労働災害防止の観点からトラックの昇降設備の設置義務について、従来は最大積載量5t以上の場合が対象でしたが、法改正により2023年10月1日以降は最大積載量2t以上の場合も対象となりました。なお、昇降設備は「手すりのあるもの」などの要件もあるため、導入前に確認が必要です。
本記事ではトラックの昇降設備設置義務の改正内容と違反時の罰則、昇降設備を選ぶポイントを解説します。ぜひ参考にしてください。
目次
【2t以上は義務】トラックの昇降設備の設置義務について解説
2023年10月1日改正の「労働安全衛生規則」(以下、安衛則)により、これまで最大積載量5t以上のトラックを対象としていた昇降設備の設置義務が、2t以上5t未満のトラックにも拡大されました。なお、2t未満であっても、高さが1.5メートルを超える場所で作業をするときは原則、昇降設備の設置が必要です(※)。(安衛則第526条)
法改正の背景
安衛則が改正された背景には、トラック事業時の労働災害増加が挙げられます。近年のトラック事業の労働災害は荷役作業中の事故が7割を占めるため、安全対策が強化されました。その中でも約9割が2t以上のトラックで発生していることから、設置義務範囲が拡大されています。
昇降設備の要件
昇降設備はどのようなものでもよいわけではなく、作業員が安全に昇降できなければなりません。具体的には以下のような要件が挙げられます。
- 手すりのあるものや、踏板に一定の奥行きがあるもの
- トラックに設置している昇降用ステップを使うときは、両手・両足の四点のうち三点で身体を支えられるように昇降グリップをつけること(三点支持)
昇降設備は床面と荷台の間だけでなく、床面から荷の上までの昇降時にも設置が必要です。なおトラック後部のテールゲートリフターを昇降設備としたいときは、止めた状態で踏み段として使います。作業員を乗せて昇降させてはいけません。
安全に使用できるのであれば、荷役作業場所にある踏み台等やトラックに積んでいるものなど、可搬式のものでも問題ありません。
※参考:厚生労働省.「貨物自動車における荷役作業時の墜落・転落防止対策の充実に係る労働安全衛生規則等の一部改正のポイント」
トラックの昇降設備設置義務に違反すると罰則がある
労働安全衛生法第20条第1項違反をした事業者に対しては、6カ月以下の懲役、または50万円以下の罰金が課される恐れがあります。

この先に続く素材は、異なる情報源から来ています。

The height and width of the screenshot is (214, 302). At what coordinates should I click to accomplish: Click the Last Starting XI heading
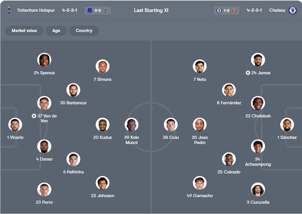tap(151, 10)
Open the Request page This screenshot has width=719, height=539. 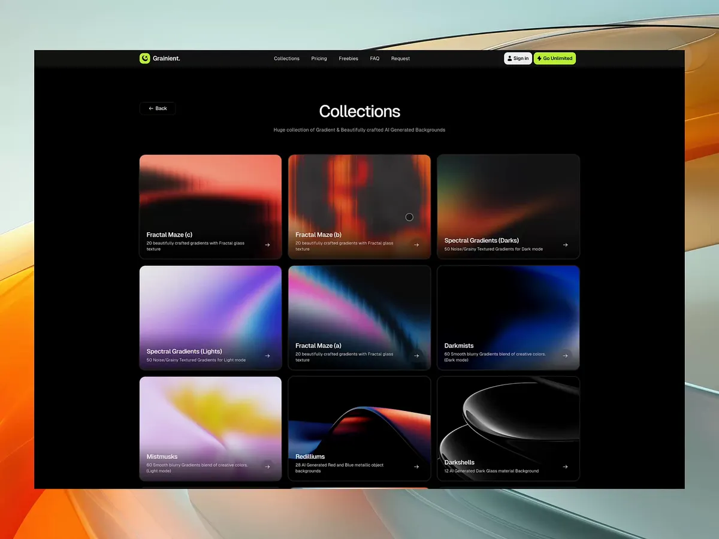click(400, 58)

もし現在使用している設備が法律上の要件を満たしているのかどうか分からないときは、最寄りの労働基準監督署に問い合わせてみてください。要件に適合しない場合、昇降設備とみなされない恐れがあるため注意が必要です。
安全な昇降設備を選ぶための6つのポイント
ここからは厚生労働省の資料を元に、安全な昇降設備を選ぶための6つのポイントを解説します。これらの基準に則った上で、軽量・安価・持ち運びしやすいなど、現場で使いやすいものを選ぶとよいでしょう。
※参考:厚生労働省「貨物自動車における荷役作業時の墜落・転落防止対策の充実に係る労働安全衛生規則等の一部改正のポイント」
1. 地面から踏面の段差は50cm以内
昇降設備は地面から階段の足を乗せる踏面(ふみづら)まで、また段差ごとの差は50cm以内のものを選びましょう。段差が大き過ぎると安全性を欠いてしまいます。
2. 踏面幅は両足を置ける
踏面の幅は作業員の両足が乗せられる必要があります。片足ずつしか乗らないものは適していません。
3. 踏面の表面上に滑り止め加工がされている
バランスを崩してしまわないために、踏面の表面上には滑り止めの加工が必要です。現在使っているものに何の加工もされていないのであれば、ノンスリップテープなど、後付けできる製品もあります。
4. 踏面は板状またはスリット状
踏面は一般的な階段のような板状、または階段の隙間から向う側が見えるスリット状としています。昇降ステップなど棒状の場合は、三点支持できなければいけません。
5. 車両取付型は突出して1カ所以上設置されている
車両取付型の昇降設備は以下のように、車体側から突出して1カ所以上設置されている必要があります。
- リヤドアフレームのグリップとリヤドア下部の踏み段
- ドアフレームに装備したグリップとサイドステップ
- あおり内側回転式ステップの装備
6. 荷台から見て足裏半分以上が視認できる踏面を設置
地面から荷台までの間の昇降設備には、荷台から見て足裏の半分以上が目視できる踏面を一段以上設置する必要があります。トラックに設置している踏み段が荷台から確認できないときは、目視した上で足の半分以上を乗せられるものを設置しましょう。
事故防止のためにもトラックから安全に昇降できる設備の導入が必要
安衛則の改正より、トラックの昇降設備の設置義務について、最大積載量2t以上の場合にも設置が義務化されました。違反時には6カ月以下の懲役や50万円以下の罰金が科される恐れがあるため、速やかに適切な設備を導入しましょう。